TASK GOAL: If a line in the data holds "State", copy that line out in full.

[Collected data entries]
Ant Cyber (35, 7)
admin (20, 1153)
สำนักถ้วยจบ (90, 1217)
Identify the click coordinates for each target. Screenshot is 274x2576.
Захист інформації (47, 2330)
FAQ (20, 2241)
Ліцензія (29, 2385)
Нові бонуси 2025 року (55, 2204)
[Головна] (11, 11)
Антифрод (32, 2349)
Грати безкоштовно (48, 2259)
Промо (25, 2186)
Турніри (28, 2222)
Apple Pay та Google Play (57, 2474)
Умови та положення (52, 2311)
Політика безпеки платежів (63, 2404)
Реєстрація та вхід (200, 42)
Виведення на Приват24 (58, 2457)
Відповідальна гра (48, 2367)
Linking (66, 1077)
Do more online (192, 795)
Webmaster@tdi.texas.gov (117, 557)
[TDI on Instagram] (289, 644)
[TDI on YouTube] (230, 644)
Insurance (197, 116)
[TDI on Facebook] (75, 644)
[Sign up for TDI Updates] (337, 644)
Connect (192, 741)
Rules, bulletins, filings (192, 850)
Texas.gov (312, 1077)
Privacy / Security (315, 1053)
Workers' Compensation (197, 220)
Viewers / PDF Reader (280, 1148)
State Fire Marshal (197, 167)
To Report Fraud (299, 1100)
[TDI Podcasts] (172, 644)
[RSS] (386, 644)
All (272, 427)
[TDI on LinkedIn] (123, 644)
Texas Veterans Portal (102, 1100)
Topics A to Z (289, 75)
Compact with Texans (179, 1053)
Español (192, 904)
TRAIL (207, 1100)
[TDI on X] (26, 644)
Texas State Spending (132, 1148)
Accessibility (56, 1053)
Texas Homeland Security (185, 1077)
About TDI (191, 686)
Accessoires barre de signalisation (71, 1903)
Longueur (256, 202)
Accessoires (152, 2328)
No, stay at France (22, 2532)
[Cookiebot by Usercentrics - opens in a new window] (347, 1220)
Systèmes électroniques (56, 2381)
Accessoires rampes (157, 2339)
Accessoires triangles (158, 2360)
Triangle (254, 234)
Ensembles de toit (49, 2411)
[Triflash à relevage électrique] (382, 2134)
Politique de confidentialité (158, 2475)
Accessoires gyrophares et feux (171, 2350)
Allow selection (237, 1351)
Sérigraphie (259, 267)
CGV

ANSWER BOX:
State Fire Marshal (197, 167)
Texas State Spending (132, 1148)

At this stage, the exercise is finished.